START Selected text
Alexis Sullivan

STRI Short Term Fellow and doctoral student at PSU

2015-07-16 15.19.59 crop

Alexis’ Personal webpage

I am a Biology Ph.D. graduate student in George (PJ) Perry’s Anthropological Genomics Lab at Penn State University. My dissertation research is focused on integrating morphological and evolutionary genomics techniques to characterize how human behavior impacts non-human evolutionary biology.

I am working with Aaron at STRI to collect modern, archaeological, and paleontological shell materials from Bocas del Toro. Strombus pugilis is a species of conch that has decreased in body size at maturity over the past ~7000 years possibly due to size-selective human subsistence pressures. I’ll export these shell samples, along with some modern tissue samples, back to PSU and attempt to extract and sequence both modern and ancient DNA from these materials.
END Selected text
START Records shown
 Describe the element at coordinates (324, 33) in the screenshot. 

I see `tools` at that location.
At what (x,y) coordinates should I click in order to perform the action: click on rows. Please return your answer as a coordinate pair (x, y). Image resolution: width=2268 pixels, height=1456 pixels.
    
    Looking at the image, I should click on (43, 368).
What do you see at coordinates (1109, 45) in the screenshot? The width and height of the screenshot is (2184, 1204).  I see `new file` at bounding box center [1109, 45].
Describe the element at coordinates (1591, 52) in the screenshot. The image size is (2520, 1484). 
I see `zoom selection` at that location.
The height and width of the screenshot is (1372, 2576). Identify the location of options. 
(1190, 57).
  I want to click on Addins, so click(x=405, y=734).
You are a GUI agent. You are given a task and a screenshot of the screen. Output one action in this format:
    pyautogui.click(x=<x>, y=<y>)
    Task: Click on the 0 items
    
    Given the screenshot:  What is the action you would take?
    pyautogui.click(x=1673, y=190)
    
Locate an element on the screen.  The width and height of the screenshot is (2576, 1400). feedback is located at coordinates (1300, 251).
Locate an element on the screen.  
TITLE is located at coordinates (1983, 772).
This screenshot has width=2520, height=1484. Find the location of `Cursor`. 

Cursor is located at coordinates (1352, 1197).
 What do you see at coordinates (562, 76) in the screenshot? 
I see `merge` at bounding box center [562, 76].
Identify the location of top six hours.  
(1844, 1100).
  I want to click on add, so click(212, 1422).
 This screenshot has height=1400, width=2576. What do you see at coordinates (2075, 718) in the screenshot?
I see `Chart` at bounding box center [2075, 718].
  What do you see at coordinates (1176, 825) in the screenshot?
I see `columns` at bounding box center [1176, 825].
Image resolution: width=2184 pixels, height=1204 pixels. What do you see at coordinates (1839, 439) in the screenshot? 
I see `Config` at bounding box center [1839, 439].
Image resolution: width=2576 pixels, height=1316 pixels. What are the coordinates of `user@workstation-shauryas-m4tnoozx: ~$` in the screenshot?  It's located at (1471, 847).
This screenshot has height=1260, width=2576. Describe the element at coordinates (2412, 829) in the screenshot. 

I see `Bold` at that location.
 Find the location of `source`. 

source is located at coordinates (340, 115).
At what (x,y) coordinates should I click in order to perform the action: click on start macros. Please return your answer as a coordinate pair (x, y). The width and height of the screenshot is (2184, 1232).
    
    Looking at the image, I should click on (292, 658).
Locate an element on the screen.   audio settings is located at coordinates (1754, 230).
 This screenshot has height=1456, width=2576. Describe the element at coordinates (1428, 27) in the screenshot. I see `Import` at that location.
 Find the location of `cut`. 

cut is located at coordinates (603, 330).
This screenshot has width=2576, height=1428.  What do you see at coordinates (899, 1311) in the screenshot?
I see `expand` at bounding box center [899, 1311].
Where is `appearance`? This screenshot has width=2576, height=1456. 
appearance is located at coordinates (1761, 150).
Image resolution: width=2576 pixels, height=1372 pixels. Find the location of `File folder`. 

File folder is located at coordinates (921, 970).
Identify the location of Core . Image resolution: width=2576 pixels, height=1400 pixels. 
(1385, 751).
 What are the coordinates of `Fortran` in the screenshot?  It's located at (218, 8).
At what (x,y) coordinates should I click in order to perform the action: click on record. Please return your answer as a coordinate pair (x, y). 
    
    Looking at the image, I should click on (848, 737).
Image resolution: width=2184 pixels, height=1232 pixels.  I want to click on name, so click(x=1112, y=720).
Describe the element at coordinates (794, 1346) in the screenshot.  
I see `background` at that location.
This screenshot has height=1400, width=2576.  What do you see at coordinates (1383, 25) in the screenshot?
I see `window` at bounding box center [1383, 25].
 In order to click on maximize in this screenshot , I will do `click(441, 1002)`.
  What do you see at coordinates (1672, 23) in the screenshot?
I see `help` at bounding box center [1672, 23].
END Records shown
■ What to do: What comes next in the Alexis Sullivan profile? Continue it from its final sentence. The rows have nothing to do with the Alexis Sullivan profile.

■ Result:
One long-term goal is to perform a genome-wide association study (GWAS) to identify genetic loci associated with body size variation in these marine snails. These loci could then be studied with evolutionary population genomic methods to test the hypothesis that small body size has evolved via a history of positive natural selection. If ancient DNA can be extracted and sequenced from the archaeo- and paleontological sites, it will be possible to directly track the evolutionary history of size-associated genetic variants over time, relative to genetic variants from other regions of the genome.